• _DOCUMENT SEGMENT_
%%
Jurors in the Michael Jackson trial were given a video tour of his Neverland Ranch yesterday, including footage of the cluttered, spangly bedroom where the singer is alleged to have molested a 13-year-old recovering cancer patient.

The video was shot by the Santa Barbara county sheriff's department on 18 November 2003, the day the molestation case broke and the police swarmed through the ranch in search of evidence to substantiate the boy's claims.

The jury saw a sparkling bedspread, pictures of Marilyn Monroe and Shirley Temple, several televisions and stacks of videos. Mr Jackson's fixation with children and the recreation of a childhood setting was most apparent in two rooms referred to as the "doll room" and the "toy room", which were filled with models of superheroes and characters from the Star Wars films, as well as dolls of every conceivable size.
%%
• _PROVIDED INFORMATION_
%%
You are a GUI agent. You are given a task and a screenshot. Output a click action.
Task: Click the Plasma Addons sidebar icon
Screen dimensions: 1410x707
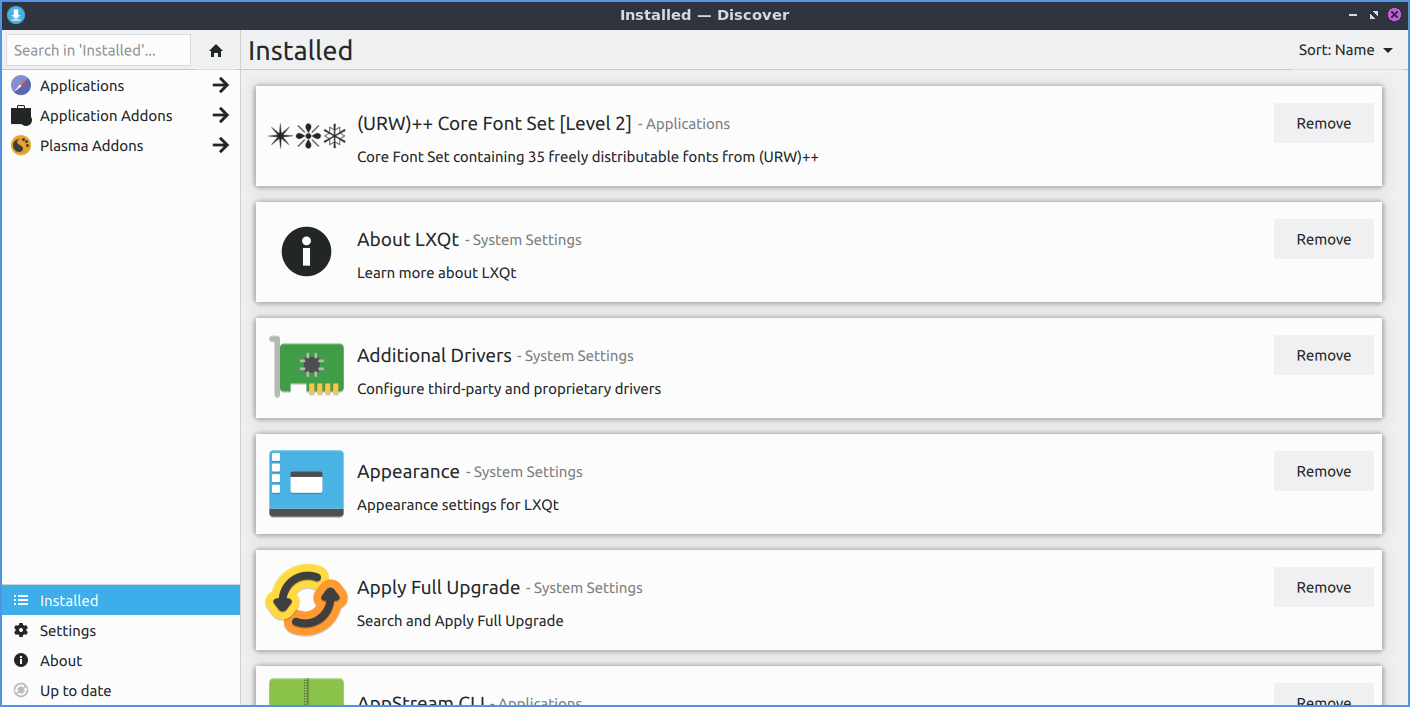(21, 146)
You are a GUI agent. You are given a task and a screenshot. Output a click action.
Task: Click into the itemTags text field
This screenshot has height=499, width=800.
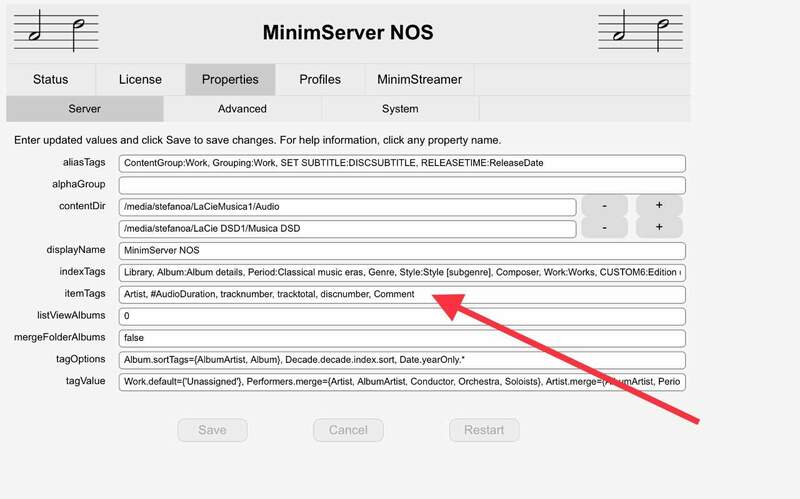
%%
%%
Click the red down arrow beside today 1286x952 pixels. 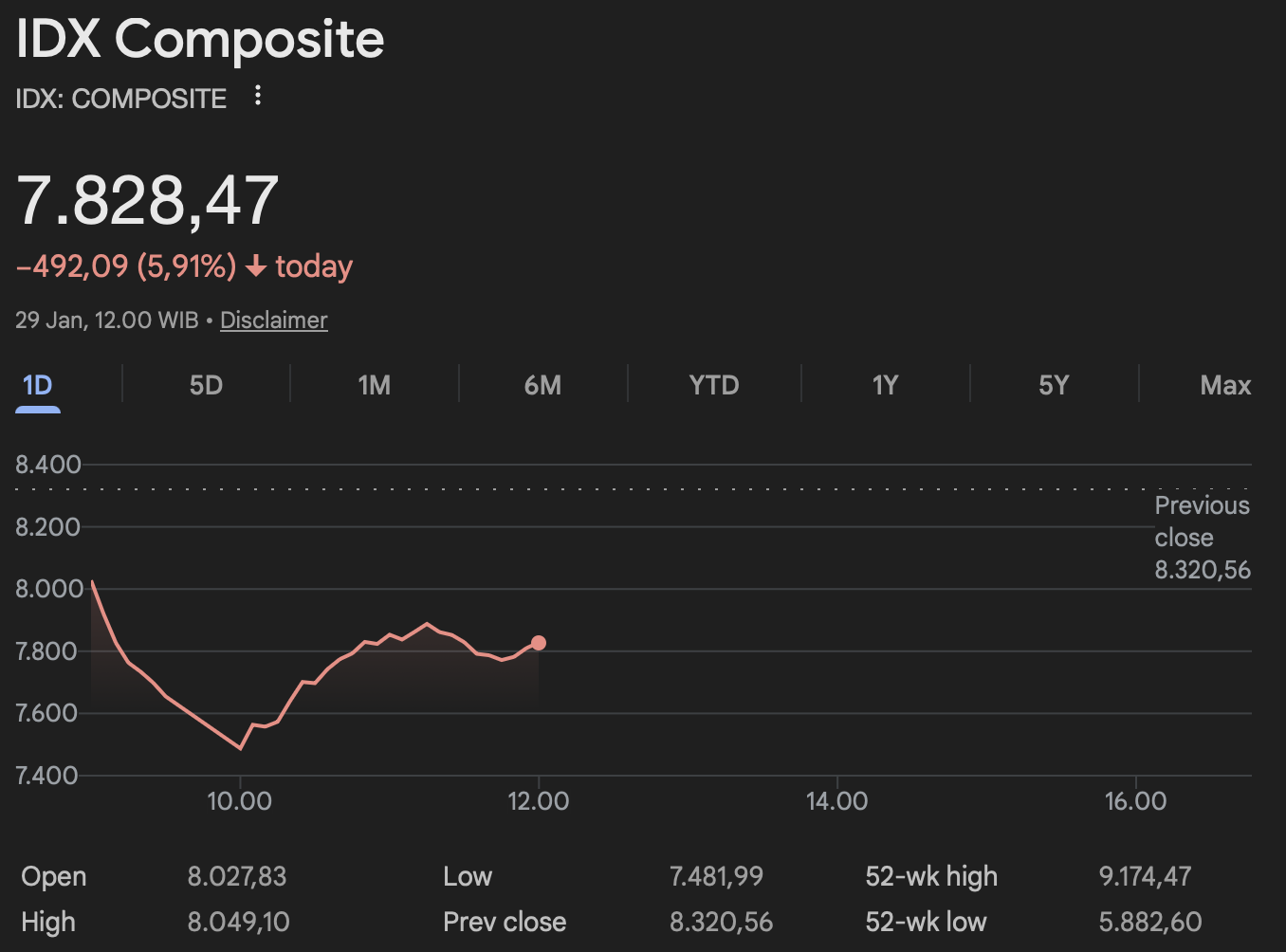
%%
%%
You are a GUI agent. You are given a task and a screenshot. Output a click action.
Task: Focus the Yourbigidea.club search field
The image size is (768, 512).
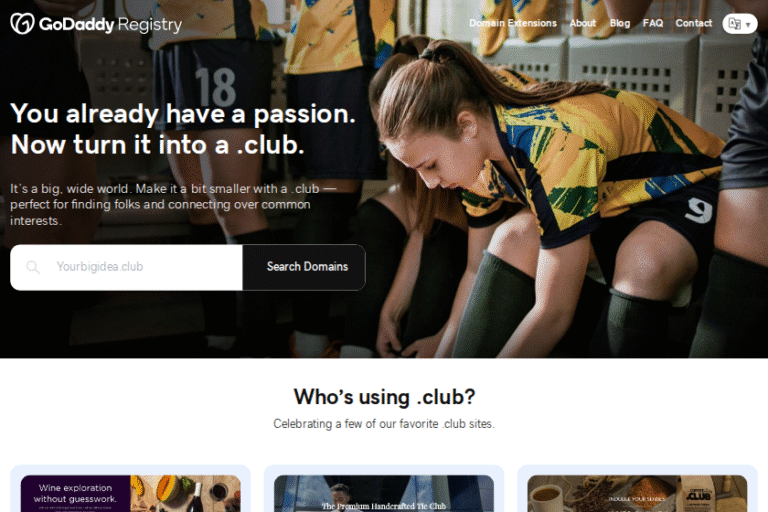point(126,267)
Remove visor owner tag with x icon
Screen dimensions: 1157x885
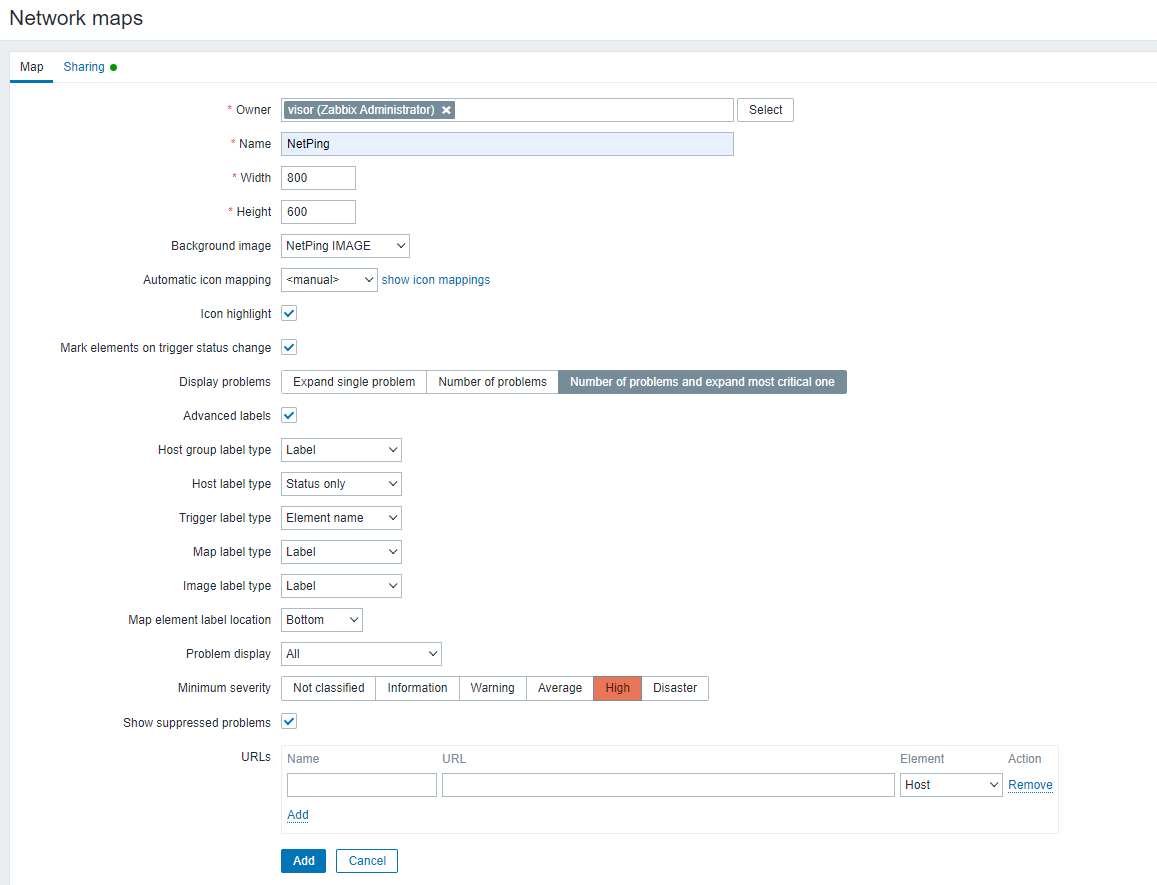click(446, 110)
%%
• _TASKS_
a) Answer these questions from the report on the Neverland Ranch video:
(i) Who shot the video?
(ii) On what date was it shot?
(iii) What names were used for the two rooms where the fixation with children was most apparent?
b) According to the report on the Neverland Ranch video, why did the police swarm through the ranch on the day the video was shot? Answer in one to three sentences.
c) Extend the report on the Neverland Ranch video, starting after its last sentence.
The entries have nothing to do with this work.

• _ANSWERS TO THE TASKS_
a)
(i) The Santa Barbara county sheriff's department
(ii) 18 November 2003
(iii) The "doll room" and the "toy room"

b) That was the day the molestation case broke. The police were searching the ranch for evidence to substantiate the boy's claims.

c)
It was the second time this week that the jury in the central California town of Santa Maria were given an inside glimpse of Mr Jackson's world, after they watched Martin Bashir's 2003 documentary Living With Michael Jackson. In both cases, the prosecution was trying to give the jury a context in which to judge subsequent testimony. After brief testimony from Albert Lafferty, the sheriff's deputy who shot the video, the prosecution called the alleged molestation victim's sister, an 18-year-old student, who was asked about the unhappy history that led her family to seek help from a clutch of celebrities including Mr Jackson.

She addressed one of the most problematic issues for the prosecution, the truthfulness of the mother. She agreed with the prosecution that her mother had been repeatedly beaten by her father, "too many to count, so many". He also beat her and her two brothers, she said.

She also said that she, her two brothers and her mother were flown in a private jet to Miami and taken to the pop superstar's hotel suite on the night in February 2003 the Martin Bashir documentary was due to air in the United States. "He [Jackson] was kind of, like, upset about it. He didn't want us to see it," the sister told the jury. She added that at one point her mother left the suite but was brought back by Jackson's aides.

Her brother and Mr Jackson spent several minutes alone behind closed doors that day, she said, adding her brother was behaving strangely. "He was just very hyper, very talkative, running around, very playful, more talkative, more jumpy."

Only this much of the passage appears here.